According to leading educational thinker, Sir Ken Robinson, in order to meet the challenges of living and working in the 21st century, we need to deliberately and systematically create spaces and processes in our schools that foster creativity and innovation. We shouldn’t be anaesthetising our children, he argues, we should be waking them up:

  • Creating educational environments that nurture (rather than undermine) creativity
  • Creating conditions where kid’s natural talents can flourish
  • Cultivating creativity across multiple types of intelligence

In re-visioning the school wide learning environment through the lens of creativity and innovation, there is an opportunity for school libraries to rethink both the library space and role. 

Since 2009, a growing wave of library ‘makerspaces’ have emerged in public libraries, museums and community facilities in the United States to foster collaboration and creativity.  Focussing particularly on engaging and inspiring teens and pre-teens, it is only very recently however that the ‘makerspace’ model has been considered as a good fit for school libraries.

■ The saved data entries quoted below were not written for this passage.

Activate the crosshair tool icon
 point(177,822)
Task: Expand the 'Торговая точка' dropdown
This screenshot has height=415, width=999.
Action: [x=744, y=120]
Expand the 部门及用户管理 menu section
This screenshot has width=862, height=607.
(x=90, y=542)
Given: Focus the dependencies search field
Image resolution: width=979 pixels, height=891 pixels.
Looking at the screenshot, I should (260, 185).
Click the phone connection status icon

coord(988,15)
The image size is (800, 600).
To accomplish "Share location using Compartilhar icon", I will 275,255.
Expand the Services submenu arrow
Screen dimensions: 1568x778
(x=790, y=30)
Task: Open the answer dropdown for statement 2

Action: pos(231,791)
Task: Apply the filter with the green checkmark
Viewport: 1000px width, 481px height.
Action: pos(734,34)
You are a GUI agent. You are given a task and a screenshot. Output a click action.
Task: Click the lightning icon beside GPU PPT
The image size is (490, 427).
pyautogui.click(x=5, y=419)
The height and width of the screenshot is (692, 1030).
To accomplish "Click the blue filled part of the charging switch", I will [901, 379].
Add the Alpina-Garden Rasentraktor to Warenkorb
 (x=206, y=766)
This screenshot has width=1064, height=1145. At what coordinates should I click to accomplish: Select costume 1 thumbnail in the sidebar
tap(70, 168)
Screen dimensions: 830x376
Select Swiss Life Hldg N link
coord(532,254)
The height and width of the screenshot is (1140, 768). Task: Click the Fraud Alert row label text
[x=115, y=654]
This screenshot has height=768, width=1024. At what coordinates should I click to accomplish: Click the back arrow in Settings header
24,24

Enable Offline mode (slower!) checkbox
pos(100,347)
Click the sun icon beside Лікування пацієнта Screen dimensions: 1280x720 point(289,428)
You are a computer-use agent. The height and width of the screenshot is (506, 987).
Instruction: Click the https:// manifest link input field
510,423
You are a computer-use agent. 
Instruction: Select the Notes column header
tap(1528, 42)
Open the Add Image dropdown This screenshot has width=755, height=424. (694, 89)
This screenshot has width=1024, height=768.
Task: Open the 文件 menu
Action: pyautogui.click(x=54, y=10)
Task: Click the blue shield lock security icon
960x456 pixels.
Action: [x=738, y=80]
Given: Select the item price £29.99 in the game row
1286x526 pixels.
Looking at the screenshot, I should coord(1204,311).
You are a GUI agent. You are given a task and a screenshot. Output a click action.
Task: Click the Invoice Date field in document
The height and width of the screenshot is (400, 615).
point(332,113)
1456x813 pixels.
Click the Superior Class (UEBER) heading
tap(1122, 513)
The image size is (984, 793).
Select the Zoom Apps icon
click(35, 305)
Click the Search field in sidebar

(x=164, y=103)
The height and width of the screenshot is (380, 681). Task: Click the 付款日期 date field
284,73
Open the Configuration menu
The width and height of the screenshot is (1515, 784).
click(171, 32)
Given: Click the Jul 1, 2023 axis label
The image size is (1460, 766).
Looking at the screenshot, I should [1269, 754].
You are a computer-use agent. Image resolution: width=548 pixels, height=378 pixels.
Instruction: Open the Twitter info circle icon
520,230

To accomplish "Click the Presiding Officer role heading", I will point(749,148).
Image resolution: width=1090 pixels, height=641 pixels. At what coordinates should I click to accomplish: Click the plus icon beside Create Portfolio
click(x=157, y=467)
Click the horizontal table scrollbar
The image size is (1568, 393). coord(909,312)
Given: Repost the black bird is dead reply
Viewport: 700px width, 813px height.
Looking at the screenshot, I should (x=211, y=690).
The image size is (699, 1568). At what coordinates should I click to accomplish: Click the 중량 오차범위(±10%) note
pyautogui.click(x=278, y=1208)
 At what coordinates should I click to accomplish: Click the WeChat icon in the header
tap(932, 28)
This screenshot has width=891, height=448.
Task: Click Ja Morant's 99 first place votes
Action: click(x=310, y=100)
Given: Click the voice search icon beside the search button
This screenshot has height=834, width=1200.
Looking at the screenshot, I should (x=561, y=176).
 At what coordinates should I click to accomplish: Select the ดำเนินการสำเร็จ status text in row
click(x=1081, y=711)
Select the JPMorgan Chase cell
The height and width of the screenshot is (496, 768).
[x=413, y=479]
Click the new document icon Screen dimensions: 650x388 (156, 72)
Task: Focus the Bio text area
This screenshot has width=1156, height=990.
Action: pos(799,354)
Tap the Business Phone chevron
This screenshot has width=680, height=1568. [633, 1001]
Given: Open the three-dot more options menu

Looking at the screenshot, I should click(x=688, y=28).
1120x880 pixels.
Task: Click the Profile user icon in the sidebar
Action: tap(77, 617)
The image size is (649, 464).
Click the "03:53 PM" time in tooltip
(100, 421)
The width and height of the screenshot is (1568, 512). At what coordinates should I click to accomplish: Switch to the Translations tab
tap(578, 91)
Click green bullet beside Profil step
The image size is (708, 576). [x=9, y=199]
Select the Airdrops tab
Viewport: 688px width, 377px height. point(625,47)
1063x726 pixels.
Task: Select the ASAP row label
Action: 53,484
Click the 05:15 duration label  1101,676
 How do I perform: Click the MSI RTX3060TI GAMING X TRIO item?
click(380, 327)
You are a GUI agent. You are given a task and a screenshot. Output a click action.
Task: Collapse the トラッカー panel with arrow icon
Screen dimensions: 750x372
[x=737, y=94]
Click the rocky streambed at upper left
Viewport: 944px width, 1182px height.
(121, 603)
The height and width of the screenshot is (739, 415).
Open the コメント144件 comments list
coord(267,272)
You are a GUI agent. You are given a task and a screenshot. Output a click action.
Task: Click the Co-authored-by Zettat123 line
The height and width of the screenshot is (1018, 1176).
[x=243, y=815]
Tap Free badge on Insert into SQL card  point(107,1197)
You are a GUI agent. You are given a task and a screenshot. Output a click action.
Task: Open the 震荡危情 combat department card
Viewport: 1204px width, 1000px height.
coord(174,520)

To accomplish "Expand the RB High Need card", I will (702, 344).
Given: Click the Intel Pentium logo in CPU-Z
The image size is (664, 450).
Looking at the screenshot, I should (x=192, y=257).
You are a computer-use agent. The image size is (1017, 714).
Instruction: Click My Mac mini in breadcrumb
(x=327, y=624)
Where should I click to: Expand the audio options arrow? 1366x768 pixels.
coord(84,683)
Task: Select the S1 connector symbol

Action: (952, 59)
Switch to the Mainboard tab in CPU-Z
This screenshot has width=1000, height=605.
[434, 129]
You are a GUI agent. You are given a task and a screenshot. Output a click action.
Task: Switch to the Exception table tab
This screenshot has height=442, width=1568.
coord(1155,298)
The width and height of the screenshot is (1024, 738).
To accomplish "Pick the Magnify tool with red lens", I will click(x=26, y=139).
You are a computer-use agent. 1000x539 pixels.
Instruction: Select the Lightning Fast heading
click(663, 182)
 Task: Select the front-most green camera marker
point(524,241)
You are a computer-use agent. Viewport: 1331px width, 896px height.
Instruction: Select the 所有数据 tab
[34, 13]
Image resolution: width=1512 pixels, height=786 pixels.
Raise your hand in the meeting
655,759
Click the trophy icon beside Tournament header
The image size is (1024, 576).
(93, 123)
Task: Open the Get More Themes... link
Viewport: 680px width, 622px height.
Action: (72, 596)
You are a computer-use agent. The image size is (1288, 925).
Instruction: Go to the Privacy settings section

A ‘makerspace’ is a collaborative learning environment where young people can come together to explore their own interests, learn to use tools and materials, and develop creative projects.  They are dynamic workshop spaces for creative multimedia learning and doing.  Not so much defined by the space or the specific activities but by a mindset of collaboration and creativity.

The YOUmedia Network is a group of libraries, museums and community-based organizations that have embraced the makerspace model inviting young people to create, learn and build skills with traditional and 21st century digital tools. 

The Youmedia idea was to create spaces where teens and pre-teens could come and learn about digital media from practitioner/mentors via a process that involves “hanging out”, “messing around”, and “geeking out”.  They can create music, do photography or make videos, explore design concepts and innovations using 3d printing technology, and then show their work to each other.  It’s a place to be creative and take advantage of new technologies as they’re evolving alongside skilled and enthusiastic guides and mentors.

In New Zealand, considerable thought is going in to the development and evolution of ‘open learning spaces’ and integrated learning hub classroom environments.  Such learning environments echo many of the same principles of the makerspace movement.  Flexibility. Collaboration.  Stimulation.  Innovation.

However, as Chris Bradbeer notes in his Open Learning Spaces blog, most schools are not in a position to rebuild or remodel their entire school environment but are more likely to be embarking on the conversion or reconfiguration of a subset of existing buildings.  Within this context the development of open learning commons that integrate the roles of library and media centre supporting both individual, reflective learning and noisy, collaborative project based activities offer real scope for schools to embrace aspects of the open learning pedagogy to complement and add value to a more traditional school environment.

It is essential that school leaders apply the same spirit of innovation and future focus to the re-imagination of their school library environments as they do to other aspects of both their built and virtual school environment.  Library as creative collaborative makerspace is an exciting, transformative idea that warrants exploration. 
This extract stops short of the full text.